(WORK ORDER):
Reproduce the entries exactly, but keep the pictures out of the copy.

─── GIVEN RECORDS ───

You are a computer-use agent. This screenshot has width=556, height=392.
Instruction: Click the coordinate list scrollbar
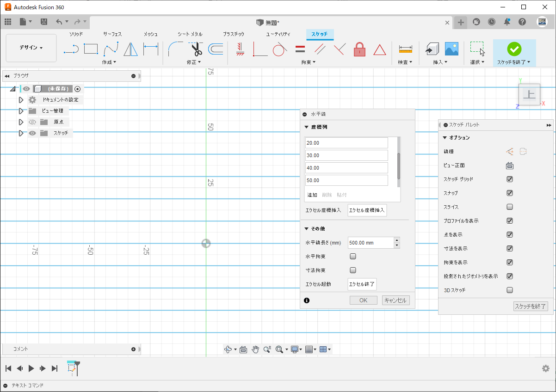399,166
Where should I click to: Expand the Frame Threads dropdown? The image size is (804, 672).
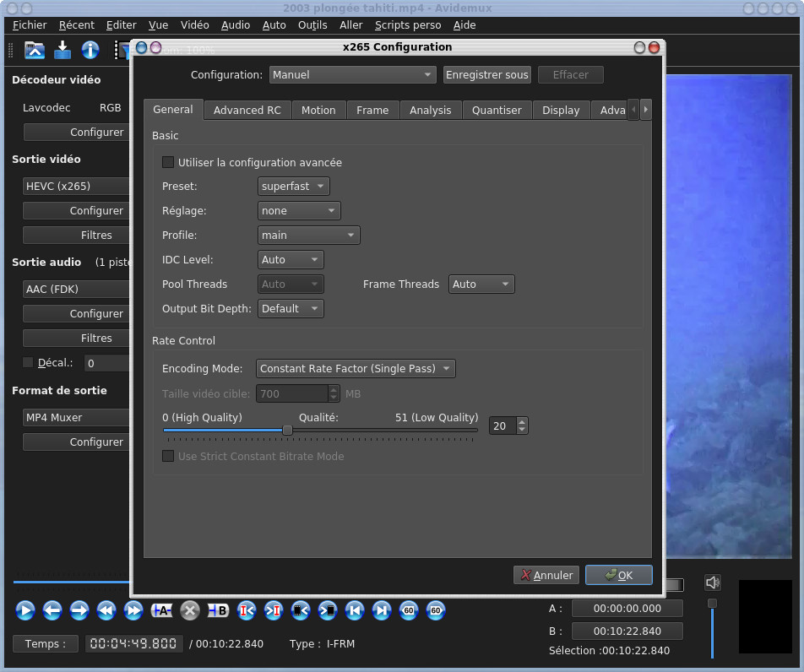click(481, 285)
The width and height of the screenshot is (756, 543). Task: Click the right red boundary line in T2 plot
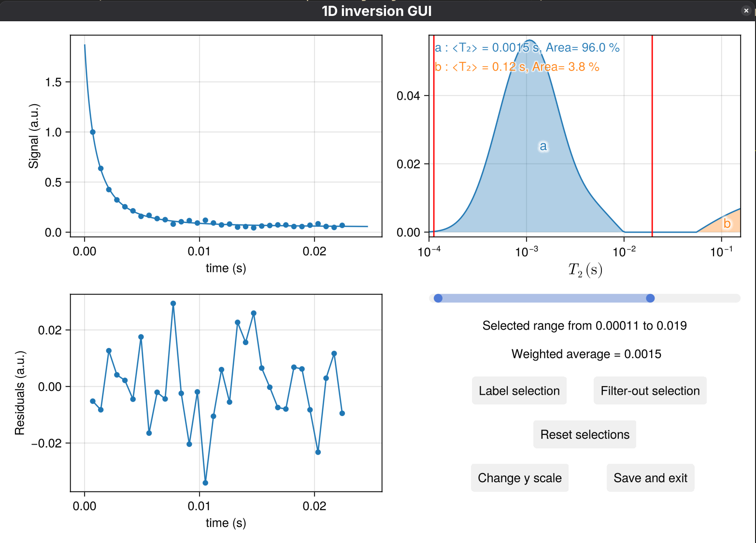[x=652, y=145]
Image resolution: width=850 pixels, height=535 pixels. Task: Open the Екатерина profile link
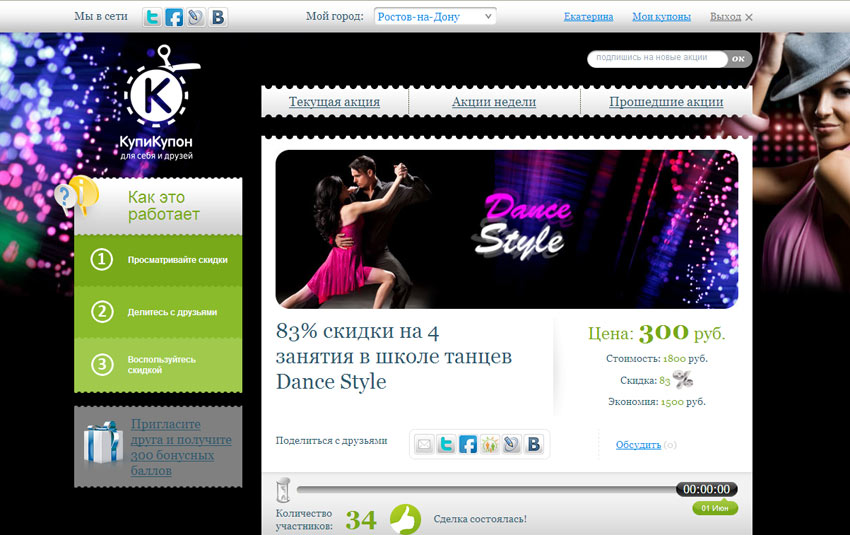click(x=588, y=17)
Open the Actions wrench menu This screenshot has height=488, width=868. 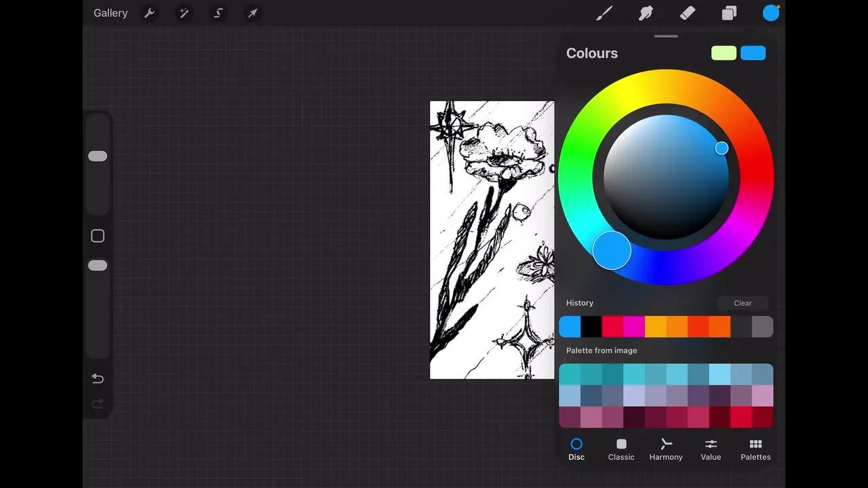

───

(REPLY):
You are a computer-use agent. This screenshot has width=556, height=392.
Instruction: Click the coordinate list scrollbar
399,166
Where should I click to: Expand the Frame Threads dropdown? The image size is (804, 672).
click(481, 285)
The width and height of the screenshot is (756, 543). Task: Click the right red boundary line in T2 plot
[x=652, y=145]
Image resolution: width=850 pixels, height=535 pixels. Task: Open the Екатерина profile link
click(x=588, y=17)
Open the Actions wrench menu This screenshot has height=488, width=868. 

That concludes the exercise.